I modified the printfs to include a \n at the end of each one.

Now the problem is that it won't recognize the operator. This is the output:

Enter -1<x<1: .25

True value of log(1 + x) = -1.38629

Enter an integer 1-4; 0 to exit.
1
unrecognized operator
Enter an integer 1-4; 0 to exit.
2
unrecognized operator
...

etc

How can I allow my program to recognize my input?

edit: also when I remove the ' in my case '1', it still displays the same output.
• 10-29-2008
Salem
Consider learning how to indent before typing much more code.
Code:

```#include <stdio.h> #include <math.h> int main() {     double x, y, y2;     int n_term;     printf("Enter -1<x<1 : ");     scanf("&#37;lf",&x);     y = log (x);     printf("\nTrue value of log(1+x) = %.5f\n\n",y);     do {         printf("Enter an integer 1-4; 0 to Exit\n");         scanf("%d",&n_term);         switch (n_term){         case '1':             printf("\n1 term approximation\n");             y2 = x;             printf("Approximate log(1+x) = %.5f",y2);             break;         case '2':             printf("\n2 term approximation\n");             y2 = x - (pow(x,2)/2);             printf("Approximate log(1+x) = %.5f",y2);             break;         case '3':             printf("\n2 term approximation\n");             y2 = x - (pow(x,2)/2) + (pow(x,3)/3);             break;             printf("Approximate log(1+x) = %.5f",y2);         case '4':             y2 = x - (pow(x,2)/2) + (pow(x,3)/3) - (pow(x,4)/4);             break;         case '0':             break;         default:             printf("unrecognized operator");             break;         }     }     while (n_term != 0);     scanf("%lf",&x); }```
Clearer?
• 10-29-2008
tabstop
Read Mats' reply again, and recognize that '1' and 1 are not, in fact, the same thing.
• 10-29-2008
dakarn
I changed the "case '1'" to a "case 1:" but the output still only prints "unrecognized operator". Any way to circumvent this problem?

Thanks for the indents Salem! I'm coding on putty so I gave up on the proper indenting halfway though.
• 10-29-2008
dwks
 It should work, assuming you also changed case '2' to case 2 and so on. And keep in mind that any printf()s after break statements will not be executed. [/edit]

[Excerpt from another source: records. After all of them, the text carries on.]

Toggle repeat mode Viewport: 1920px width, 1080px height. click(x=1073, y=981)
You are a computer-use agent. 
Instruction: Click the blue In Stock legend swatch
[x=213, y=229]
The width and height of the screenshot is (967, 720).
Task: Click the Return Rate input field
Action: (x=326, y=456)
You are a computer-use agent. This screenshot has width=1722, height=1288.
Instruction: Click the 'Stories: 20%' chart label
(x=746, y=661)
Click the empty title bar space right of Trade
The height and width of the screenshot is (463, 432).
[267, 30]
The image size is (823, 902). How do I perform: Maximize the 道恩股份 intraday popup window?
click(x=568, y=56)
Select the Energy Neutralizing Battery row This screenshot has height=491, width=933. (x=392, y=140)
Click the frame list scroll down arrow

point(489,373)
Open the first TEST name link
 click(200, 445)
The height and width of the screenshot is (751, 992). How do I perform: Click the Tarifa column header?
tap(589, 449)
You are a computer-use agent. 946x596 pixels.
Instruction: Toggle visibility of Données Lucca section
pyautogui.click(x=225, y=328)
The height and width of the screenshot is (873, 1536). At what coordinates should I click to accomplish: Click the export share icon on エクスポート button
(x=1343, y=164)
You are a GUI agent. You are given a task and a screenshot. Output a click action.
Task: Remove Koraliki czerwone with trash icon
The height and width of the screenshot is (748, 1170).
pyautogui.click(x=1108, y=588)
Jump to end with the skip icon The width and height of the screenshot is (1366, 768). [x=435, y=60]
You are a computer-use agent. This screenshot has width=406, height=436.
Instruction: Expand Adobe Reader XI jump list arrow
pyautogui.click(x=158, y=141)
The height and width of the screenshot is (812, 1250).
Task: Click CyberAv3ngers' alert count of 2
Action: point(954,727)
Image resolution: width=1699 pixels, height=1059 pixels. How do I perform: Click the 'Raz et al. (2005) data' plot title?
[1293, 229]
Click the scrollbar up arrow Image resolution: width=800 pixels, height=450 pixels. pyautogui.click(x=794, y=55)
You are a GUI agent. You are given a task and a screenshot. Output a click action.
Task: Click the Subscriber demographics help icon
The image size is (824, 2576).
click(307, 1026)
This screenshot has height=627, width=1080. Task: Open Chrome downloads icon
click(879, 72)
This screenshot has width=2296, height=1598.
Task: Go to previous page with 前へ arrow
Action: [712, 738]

Also, since you're using a switch statement, you could use a fall-through switch to simplify the calculation and reduce some duplicate code. That's probably not the best idea, though, since you could get the same behaviour, but much more extensible, with a for loop. For example:
Code:

```for(i = 2; i < n; i ++) {     y2 -= (-1 * i) * (pow(i, x) / x); }```
Just a thought. And I'm sure you can come up with a more readable loop than I have provided.
• 10-29-2008
ch4
Quote:

Originally Posted by dakarn
I changed the "case '1'" to a "case 1:" but the output still only prints "unrecognized operator".

I changed it too but output doesn't include "unrecognized operator".